The circular loops describe how we define reuse, refurbishment, remanufacturing, and recycling as a means to retain as much value as possible and extend the life of resources, products, parts and materials for our customers and IKEA.
Designing products with circular capabilities helps ensure they can move through the circular loops.
These are the circular loops we are working with:
Reuse
Once customers acquire a product, the product enters the first circular loop of reuse. Reuse is how we describe the customer use of the product and includes all aspects of everyday product use and care in the customer's home, such as maintaining, repairing or upgrading its condition and adapting it to the evolving needs of life. This also includes passing on of products and enabling secondhand markets.
Refurbishment
Refurbishment is the process by which used or damaged products are restored to ‘like-new’ condition with limited improvements by IKEA or a third party outside the customer's home. Through refurbishment products are evaluated, cleaned and/or repaired, can be upgraded, recertified, and eventually released back into the market.
Remanufacturing
Remanufacturing is the process by which usable parts from dismantled products are utilized in the production of new products.
Recycling
Recycling is the process by which parts from products are transformed into new raw material, which can then be utilized within IKEA or external supply chains. This is the last step for every product part. The pre-requisite for a product part to reach this stage in its life cycle is that all relevant possibilities to go through the reuse, refurbishment, and remanufacturing loops have been considered.

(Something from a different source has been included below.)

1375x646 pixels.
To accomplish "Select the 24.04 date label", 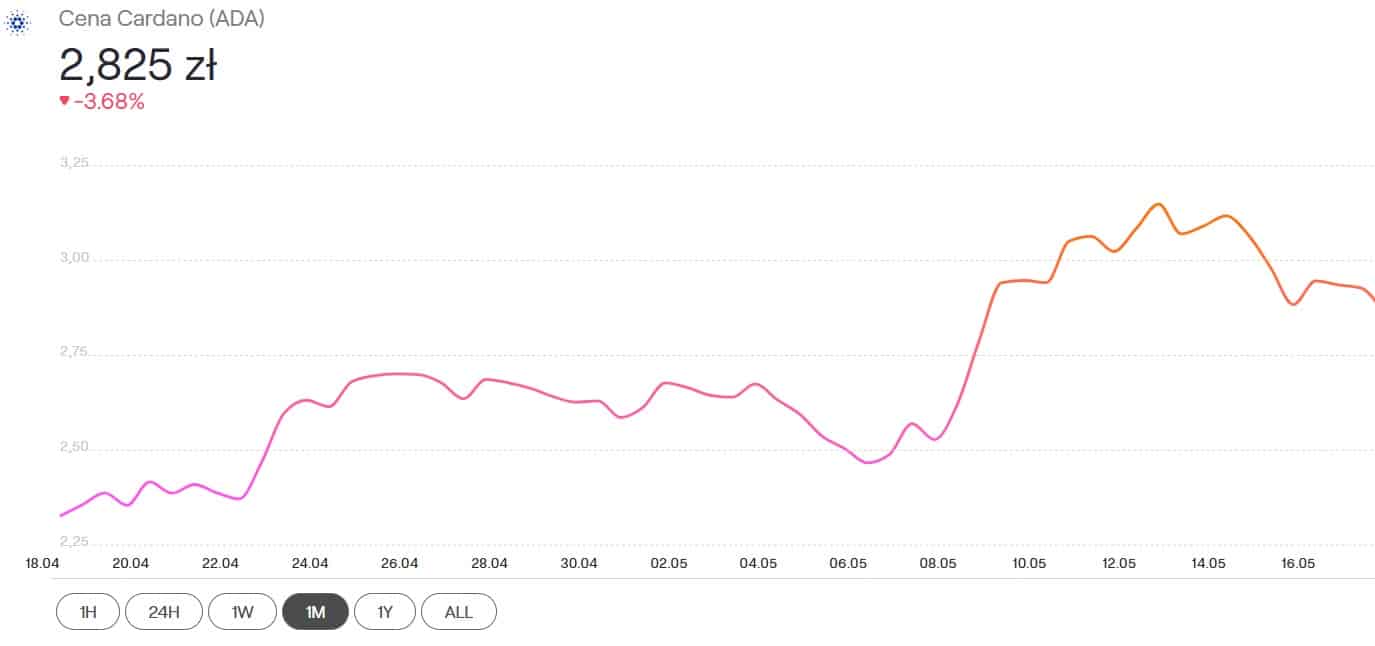I will [x=309, y=564].
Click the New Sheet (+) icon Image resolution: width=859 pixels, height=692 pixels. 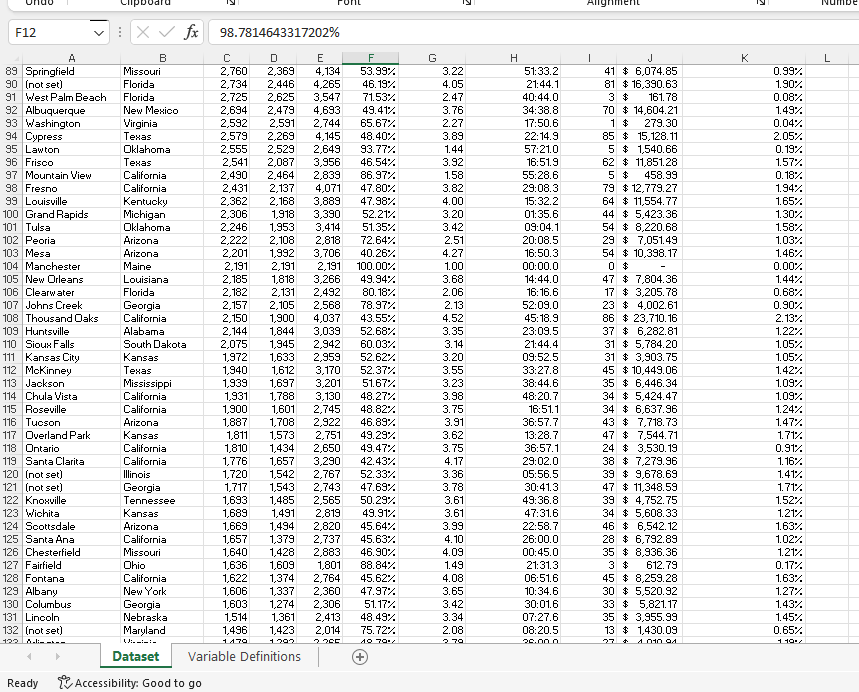(358, 656)
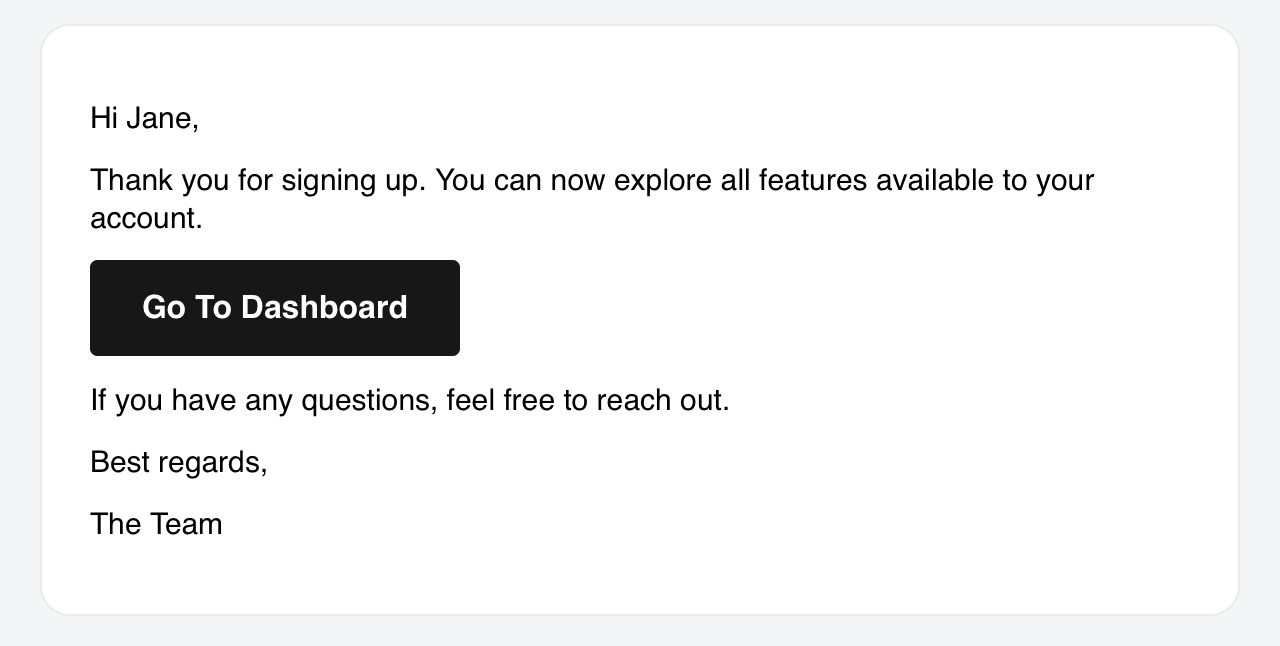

Circularity and Democratic Design
Democratic Design is at the heart of every IKEA product. It's our approach for designing, developing and evaluating IKEA products to ensure that they integrate good function, beautiful form and long-lasting quality, while also securing sustainability and low prices.
The sustainability dimension of Democratic Design focuses on how products are created within the boundaries of the planet in mind.

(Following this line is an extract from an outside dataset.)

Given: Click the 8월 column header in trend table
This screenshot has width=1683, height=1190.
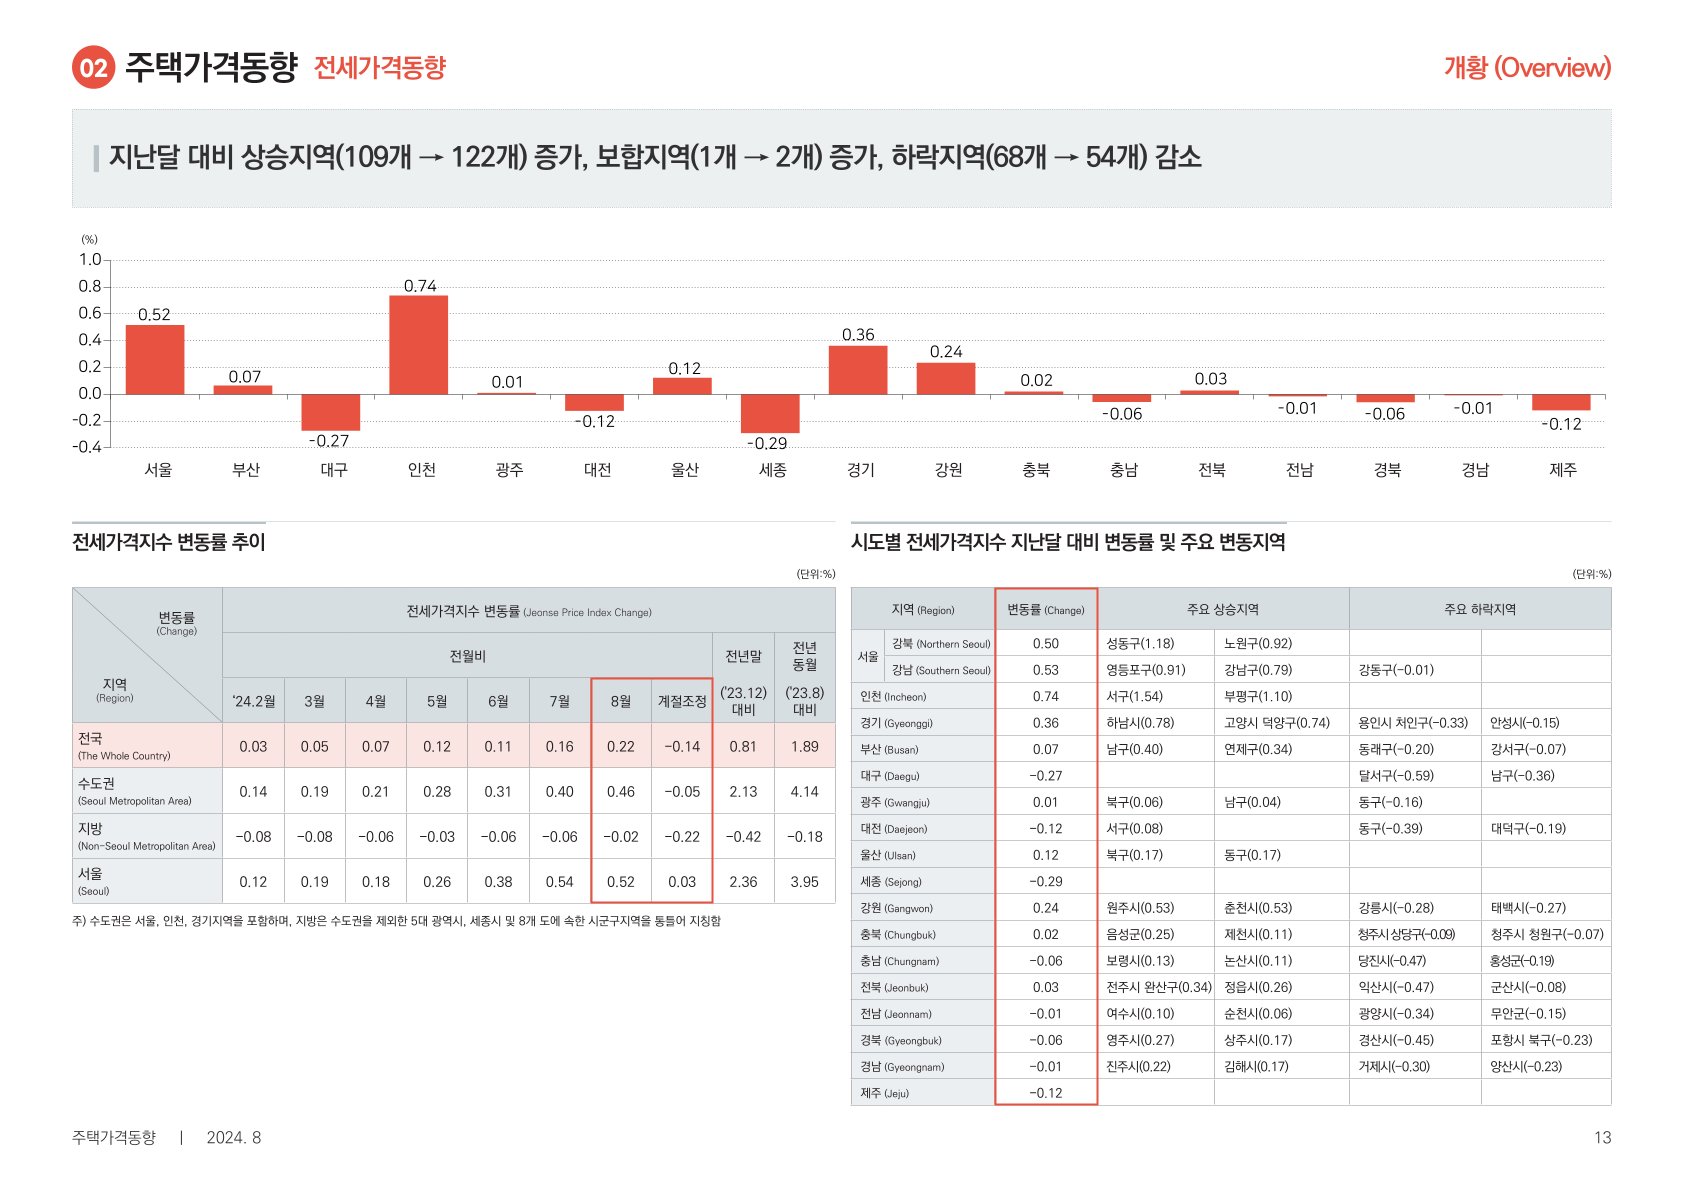Looking at the screenshot, I should tap(621, 701).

Circular design principles are one of several ingredients in the sustainability dimension of Democratic Design. They ensure that we design for the intended use of the product, while also planning for how the product lifespan can be extended.
Our circular product design principles
We use circular design principles to better understand and describe what aspects to consider to develop products with circular capabilities.
Not all products have the same possibilities for reuse, refurbishment, remanufacturing or recycling. Thus, there is no ‘one-size-fits-all’ recipe for circular product design. The applicability of different circular design principles for a particular product is determined by the product type, expected lifespan and circular flows of the product, and the material mix.
It is the combination of different circular product design principles that together create a built-in possibility for all products to last as long as possible and eventually become a resource for new products.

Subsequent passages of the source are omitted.